According to John Hinshaw, associate professor of history at Lebanon Valley College, though blacks were a minority both in the industry and unions, their gains were enormous considering the time.

“This is a time when it was legal to exclude Jews and blacks from places like country clubs and even neighborhoods,” he said. “The steel workers were without a doubt one of the most integrated and progressive institutions.”

After World War II, as integration continued, blacks still faced grievances that had been an issue all along – their were paid less, their jobs were less desirable and “consequently they lived in worse neighborhoods and had more occupational health problems,” Hinshaw said.

Cancer became a problem because of the exposure to certain gasses that became prevalent in jobs assigned to blacks.

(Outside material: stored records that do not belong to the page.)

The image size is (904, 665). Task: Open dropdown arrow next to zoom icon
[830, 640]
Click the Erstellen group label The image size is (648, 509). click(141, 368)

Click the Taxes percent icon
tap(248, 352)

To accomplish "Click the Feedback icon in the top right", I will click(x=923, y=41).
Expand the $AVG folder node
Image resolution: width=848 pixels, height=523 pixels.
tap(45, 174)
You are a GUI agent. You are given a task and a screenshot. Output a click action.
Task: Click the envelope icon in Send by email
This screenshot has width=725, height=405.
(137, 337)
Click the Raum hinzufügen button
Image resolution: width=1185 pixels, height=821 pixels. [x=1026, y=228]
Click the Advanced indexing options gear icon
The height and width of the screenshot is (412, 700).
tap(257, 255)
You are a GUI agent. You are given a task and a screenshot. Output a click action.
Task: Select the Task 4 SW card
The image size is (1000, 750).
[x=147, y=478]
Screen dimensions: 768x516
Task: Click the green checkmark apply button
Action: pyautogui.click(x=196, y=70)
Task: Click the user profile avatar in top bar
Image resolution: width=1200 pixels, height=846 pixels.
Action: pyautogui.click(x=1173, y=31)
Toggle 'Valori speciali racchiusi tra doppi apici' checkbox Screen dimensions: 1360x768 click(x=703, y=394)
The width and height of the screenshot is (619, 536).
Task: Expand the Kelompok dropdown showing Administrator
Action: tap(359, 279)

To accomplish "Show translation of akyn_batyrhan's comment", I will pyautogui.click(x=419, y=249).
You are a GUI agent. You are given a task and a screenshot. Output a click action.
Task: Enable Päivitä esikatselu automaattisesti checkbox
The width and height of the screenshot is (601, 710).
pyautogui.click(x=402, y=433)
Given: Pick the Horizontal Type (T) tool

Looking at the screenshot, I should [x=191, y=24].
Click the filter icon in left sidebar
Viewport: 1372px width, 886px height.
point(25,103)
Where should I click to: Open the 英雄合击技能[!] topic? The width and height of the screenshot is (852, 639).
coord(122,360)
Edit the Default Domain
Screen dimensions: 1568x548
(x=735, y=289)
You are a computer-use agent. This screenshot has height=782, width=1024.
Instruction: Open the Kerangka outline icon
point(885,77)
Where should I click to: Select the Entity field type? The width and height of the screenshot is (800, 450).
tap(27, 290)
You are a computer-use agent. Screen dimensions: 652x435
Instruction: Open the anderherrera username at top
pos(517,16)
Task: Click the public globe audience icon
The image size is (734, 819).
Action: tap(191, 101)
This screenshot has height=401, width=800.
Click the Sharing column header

With the ’60s and ’70s came two events – the Civil Rights Movement and the eventual decline of the steel industry. In 1974, the Consent Decree was designed to put a stop to racial discrimination and establish a standard policy for seniority, Hinshaw said.

“This changed the balance of power and it got easier for blacks to shift into better jobs,” he said.

It became more difficult for mill supervisors to hire based on race.

But even by the disintegration of the steel industry in Pittsburgh in the ’70s and ’80s, blacks never gained full equality, Hinshaw said.

“It’s worth remembering that when [the SWOC] is founded in 1936, it’s pretty amazing that blacks and whites were voting in the same organization and both votes were counted. That’s 30 years before the Civil Rights movement,” he said. “But blacks were always the minority and their position was almost always worse than whites.”